Airlines Make Big Profits But the Federal Government Pays Many of their Costs and the Atmosphere Receives the Airplane Pollution
In a story last month published in USA Today (7/24/2014), “Several airlines announce record profits“, American Airlines, which was in bankruptcy court last year and merged with U.S. Airways in December, announced the company’s first dividend since 1980, based on record quarterly profits of $1.5 billion.
United Airlines, the only major U.S. airline to lose money in the first quarter, announced second-quarter income of $919 million, an increase of 51% from the same period a year earlier.
Southwest Airlines, the largest carrier of U.S. passengers which began its first international flights July 1, also reported record quarterly net income of $485 million or 70 cents per diluted share, which beat analysts’ expectations of 61 cents. Southwest is offering workers a one-time bonus of $200 each to thank them. And JetBlue Airways announced its 17th consecutive quarter of profitability.
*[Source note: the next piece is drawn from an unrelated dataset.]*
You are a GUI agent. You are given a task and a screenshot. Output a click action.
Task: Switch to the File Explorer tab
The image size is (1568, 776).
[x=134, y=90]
The next time you hop on a plane to go on an exotic vacation, or to give an important presentation at some far off land or distant conference, or go on an unnecessary (or necessary) business trip, or fly to see the Olympics, the Super Bowl, the Rose Bowl, or maybe just go pay a visit to someone you haven’t seen for awhile, know that the ticket price is really just a fraction of the “true” cost of traveling by jet airplane.
Over the past five years, the Obama administration has repeatedly called for cutting fossil fuel subsidies in the form of tax breaks and other incentives. But the amount of money the federal government forfeits through subsidies has increased steadily over that time period, reaching $18.5 billion last year, according to a new report from the environmental group Oil Change International.
That total is up from $12.7 billion in 2009, largely because oil and gas production has increased in the United States. Next year, domestic oil production is expected to reach the highest level since 1972. The Obama administration regularly touts its “all of the above” energy strategy, which includes increased oil and gas production.
The Oil Change report includes a variety of subsidies in its accounting, including tax breaks, incentives for production on federal lands (such as royalty fees that haven’t been adjusted in 25 years) and tax deductions for clean-up costs. And if state subsidies for oil, gas and coal production are also included, the total value climbs to $21.6 billion for 2013.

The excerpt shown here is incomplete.